Data listing>

===

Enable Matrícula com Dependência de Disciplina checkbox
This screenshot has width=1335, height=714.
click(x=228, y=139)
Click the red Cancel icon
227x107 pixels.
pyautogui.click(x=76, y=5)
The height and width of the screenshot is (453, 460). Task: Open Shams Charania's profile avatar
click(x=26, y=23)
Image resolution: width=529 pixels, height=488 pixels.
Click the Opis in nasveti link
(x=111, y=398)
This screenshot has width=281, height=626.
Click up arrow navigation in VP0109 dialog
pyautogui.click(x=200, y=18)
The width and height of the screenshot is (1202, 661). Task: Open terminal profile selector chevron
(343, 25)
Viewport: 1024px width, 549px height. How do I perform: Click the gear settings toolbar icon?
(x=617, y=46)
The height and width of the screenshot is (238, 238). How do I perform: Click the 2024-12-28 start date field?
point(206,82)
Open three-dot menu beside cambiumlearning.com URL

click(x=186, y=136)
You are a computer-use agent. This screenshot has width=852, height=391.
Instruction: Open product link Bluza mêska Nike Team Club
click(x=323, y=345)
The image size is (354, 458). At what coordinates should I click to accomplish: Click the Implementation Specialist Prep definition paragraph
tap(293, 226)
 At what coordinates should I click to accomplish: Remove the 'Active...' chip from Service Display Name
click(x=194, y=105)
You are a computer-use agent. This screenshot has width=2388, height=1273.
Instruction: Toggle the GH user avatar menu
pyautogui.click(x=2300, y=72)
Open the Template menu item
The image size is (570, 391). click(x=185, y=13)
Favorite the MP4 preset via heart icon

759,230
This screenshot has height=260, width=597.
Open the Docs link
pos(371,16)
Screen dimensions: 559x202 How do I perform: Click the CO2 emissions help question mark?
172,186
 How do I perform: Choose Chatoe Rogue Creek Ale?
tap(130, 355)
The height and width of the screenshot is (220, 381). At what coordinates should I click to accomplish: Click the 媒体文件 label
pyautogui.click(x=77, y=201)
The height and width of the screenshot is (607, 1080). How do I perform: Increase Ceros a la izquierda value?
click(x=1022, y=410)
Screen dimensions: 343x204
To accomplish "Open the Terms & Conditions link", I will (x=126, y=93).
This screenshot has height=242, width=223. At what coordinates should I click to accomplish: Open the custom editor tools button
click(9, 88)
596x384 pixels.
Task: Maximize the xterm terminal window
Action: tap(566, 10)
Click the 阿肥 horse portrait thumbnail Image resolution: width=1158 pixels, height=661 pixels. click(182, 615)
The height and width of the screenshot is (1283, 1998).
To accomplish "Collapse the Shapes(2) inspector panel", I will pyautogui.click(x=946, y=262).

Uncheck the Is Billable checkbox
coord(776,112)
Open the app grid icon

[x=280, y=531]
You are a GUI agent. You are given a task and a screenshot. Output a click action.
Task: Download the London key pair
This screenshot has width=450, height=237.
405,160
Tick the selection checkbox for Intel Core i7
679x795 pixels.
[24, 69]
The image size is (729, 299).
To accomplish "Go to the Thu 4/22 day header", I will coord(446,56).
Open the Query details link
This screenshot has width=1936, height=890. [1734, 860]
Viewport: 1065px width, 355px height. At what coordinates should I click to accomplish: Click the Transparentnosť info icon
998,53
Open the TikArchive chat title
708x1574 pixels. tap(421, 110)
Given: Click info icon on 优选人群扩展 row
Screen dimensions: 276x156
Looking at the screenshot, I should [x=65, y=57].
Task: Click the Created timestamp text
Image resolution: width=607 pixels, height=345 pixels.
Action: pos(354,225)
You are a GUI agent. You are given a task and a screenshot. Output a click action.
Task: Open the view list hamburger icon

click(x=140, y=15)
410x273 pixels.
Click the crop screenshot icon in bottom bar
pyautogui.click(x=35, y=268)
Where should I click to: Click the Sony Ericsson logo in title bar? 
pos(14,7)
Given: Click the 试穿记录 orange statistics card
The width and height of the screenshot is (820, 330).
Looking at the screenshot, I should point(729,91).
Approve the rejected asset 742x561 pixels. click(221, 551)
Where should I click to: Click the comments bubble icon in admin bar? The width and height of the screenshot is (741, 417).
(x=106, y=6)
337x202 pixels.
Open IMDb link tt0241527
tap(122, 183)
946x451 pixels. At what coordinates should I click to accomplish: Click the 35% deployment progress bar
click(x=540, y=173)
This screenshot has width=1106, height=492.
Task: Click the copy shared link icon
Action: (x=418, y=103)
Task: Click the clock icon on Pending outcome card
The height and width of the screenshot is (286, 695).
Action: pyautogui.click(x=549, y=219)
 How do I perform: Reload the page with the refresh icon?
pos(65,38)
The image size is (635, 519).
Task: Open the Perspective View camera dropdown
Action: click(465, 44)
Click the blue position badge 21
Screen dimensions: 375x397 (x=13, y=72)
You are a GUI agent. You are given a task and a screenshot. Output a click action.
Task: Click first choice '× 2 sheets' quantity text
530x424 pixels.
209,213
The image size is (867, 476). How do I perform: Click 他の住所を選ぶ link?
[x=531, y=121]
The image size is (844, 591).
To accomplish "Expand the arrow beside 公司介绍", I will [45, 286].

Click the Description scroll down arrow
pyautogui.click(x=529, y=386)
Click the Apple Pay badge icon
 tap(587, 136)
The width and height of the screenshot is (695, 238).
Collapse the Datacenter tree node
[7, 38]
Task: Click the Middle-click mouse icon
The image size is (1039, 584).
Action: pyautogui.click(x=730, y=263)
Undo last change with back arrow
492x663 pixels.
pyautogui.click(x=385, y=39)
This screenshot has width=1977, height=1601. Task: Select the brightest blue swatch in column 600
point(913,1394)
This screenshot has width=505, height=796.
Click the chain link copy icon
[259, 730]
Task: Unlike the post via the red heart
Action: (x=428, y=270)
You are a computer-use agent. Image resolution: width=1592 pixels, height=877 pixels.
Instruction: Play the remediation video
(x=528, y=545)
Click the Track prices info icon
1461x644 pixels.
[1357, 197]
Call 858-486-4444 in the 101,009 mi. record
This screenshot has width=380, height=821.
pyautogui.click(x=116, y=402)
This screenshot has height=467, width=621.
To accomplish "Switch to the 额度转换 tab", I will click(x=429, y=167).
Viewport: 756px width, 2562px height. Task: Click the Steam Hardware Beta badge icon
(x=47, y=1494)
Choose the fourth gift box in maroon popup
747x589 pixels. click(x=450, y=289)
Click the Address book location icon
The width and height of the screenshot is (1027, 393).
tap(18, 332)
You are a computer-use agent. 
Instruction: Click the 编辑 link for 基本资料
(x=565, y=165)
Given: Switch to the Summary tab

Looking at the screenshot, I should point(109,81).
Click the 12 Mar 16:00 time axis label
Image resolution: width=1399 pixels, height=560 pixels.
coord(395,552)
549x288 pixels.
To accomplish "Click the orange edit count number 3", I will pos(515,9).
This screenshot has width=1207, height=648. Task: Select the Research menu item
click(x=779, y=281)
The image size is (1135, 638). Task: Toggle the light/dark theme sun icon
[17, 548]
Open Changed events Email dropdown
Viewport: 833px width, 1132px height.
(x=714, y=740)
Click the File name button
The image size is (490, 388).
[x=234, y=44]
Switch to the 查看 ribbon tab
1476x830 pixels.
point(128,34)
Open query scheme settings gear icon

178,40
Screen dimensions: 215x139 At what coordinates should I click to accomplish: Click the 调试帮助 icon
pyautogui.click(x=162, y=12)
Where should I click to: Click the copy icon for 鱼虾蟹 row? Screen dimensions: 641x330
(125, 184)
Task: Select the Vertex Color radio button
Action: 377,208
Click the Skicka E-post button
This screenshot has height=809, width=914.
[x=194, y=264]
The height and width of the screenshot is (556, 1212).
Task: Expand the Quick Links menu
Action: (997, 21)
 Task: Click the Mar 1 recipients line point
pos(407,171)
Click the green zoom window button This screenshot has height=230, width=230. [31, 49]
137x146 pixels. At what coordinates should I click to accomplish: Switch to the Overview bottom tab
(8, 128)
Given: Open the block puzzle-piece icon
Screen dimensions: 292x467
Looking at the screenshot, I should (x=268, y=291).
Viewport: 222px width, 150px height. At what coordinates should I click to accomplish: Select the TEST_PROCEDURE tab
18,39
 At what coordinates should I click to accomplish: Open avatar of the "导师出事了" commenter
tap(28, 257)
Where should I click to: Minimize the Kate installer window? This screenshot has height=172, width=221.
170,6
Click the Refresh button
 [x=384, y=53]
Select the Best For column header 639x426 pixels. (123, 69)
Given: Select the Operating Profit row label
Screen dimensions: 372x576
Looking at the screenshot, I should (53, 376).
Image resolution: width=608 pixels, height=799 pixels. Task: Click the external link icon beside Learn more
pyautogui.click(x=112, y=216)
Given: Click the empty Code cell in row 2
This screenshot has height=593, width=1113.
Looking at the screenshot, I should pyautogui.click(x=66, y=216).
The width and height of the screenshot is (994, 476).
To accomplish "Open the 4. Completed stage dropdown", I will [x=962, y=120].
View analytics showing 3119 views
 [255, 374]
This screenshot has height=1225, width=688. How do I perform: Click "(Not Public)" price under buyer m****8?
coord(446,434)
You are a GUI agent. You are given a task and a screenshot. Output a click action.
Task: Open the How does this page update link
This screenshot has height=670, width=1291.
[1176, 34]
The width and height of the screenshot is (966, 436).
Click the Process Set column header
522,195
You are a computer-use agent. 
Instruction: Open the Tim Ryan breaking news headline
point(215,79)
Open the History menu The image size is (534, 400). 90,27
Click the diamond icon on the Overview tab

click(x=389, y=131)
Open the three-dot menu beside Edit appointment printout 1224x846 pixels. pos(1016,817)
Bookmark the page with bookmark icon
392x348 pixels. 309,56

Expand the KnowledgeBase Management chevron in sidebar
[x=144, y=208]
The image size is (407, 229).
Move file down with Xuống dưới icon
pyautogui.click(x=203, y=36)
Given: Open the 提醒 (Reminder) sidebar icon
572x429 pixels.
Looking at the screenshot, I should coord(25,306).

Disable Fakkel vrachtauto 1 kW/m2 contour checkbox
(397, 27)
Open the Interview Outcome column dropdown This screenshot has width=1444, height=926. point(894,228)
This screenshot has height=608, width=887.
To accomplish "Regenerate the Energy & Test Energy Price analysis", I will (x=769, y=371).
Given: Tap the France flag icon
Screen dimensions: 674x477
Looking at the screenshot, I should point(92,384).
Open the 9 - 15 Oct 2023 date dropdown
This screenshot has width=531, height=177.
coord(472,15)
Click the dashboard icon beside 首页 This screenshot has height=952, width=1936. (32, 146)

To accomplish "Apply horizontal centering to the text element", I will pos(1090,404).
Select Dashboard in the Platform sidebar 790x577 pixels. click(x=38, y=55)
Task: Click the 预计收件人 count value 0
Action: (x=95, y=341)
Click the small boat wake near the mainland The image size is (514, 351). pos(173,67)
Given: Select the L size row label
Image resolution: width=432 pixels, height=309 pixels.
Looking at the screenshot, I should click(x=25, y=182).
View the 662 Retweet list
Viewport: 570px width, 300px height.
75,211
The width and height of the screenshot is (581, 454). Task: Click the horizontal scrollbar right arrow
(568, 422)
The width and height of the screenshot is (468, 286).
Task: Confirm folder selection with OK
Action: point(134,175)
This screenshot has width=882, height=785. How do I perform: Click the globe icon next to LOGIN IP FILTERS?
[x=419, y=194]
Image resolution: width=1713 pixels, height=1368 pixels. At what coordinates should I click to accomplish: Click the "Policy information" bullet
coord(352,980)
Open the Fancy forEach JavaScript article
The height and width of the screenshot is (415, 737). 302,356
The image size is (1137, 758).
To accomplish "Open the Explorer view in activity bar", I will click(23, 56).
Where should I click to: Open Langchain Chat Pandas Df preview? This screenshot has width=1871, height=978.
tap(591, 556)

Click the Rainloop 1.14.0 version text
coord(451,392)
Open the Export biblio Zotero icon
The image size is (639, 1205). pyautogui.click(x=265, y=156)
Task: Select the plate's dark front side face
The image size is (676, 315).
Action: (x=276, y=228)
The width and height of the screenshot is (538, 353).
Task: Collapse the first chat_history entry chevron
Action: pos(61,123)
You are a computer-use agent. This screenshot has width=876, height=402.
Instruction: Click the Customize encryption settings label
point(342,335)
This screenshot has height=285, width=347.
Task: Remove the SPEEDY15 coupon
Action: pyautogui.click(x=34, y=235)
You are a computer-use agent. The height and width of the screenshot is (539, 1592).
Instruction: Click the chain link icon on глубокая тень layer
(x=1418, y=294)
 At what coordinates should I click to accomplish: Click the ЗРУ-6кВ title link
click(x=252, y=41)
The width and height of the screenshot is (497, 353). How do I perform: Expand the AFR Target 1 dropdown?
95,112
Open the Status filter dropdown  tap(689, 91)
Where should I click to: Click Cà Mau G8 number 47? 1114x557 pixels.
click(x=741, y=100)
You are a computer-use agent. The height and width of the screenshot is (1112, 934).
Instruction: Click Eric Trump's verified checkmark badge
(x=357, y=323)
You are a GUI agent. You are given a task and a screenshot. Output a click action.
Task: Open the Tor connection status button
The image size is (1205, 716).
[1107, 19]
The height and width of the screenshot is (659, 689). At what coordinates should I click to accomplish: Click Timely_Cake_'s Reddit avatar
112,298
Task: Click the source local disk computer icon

===

Arrange the entries from the line holding "Click the Apple Pay badge icon" through the line holding "Action: (x=428, y=270)", inclusive, as a Markdown table with the columns No. and Entry Text. Give each line its own row and leave out any blank lines.

| No. | Entry Text |
|---|---|
| 1 | Click the Apple Pay badge icon |
| 2 |  tap(587, 136) |
| 3 | The width and height of the screenshot is (695, 238). |
| 4 | Collapse the Datacenter tree node |
| 5 | [7, 38] |
| 6 | Task: Click the Middle-click mouse icon |
| 7 | The image size is (1039, 584). |
| 8 | Action: pyautogui.click(x=730, y=263) |
| 9 | Undo last change with back arrow |
| 10 | 492x663 pixels. |
| 11 | pyautogui.click(x=385, y=39) |
| 12 | This screenshot has width=1977, height=1601. Task: Select the brightest blue swatch in column 600 |
| 13 | point(913,1394) |
| 14 | This screenshot has width=505, height=796. |
| 15 | Click the chain link copy icon |
| 16 | [259, 730] |
| 17 | Task: Unlike the post via the red heart |
| 18 | Action: (x=428, y=270) |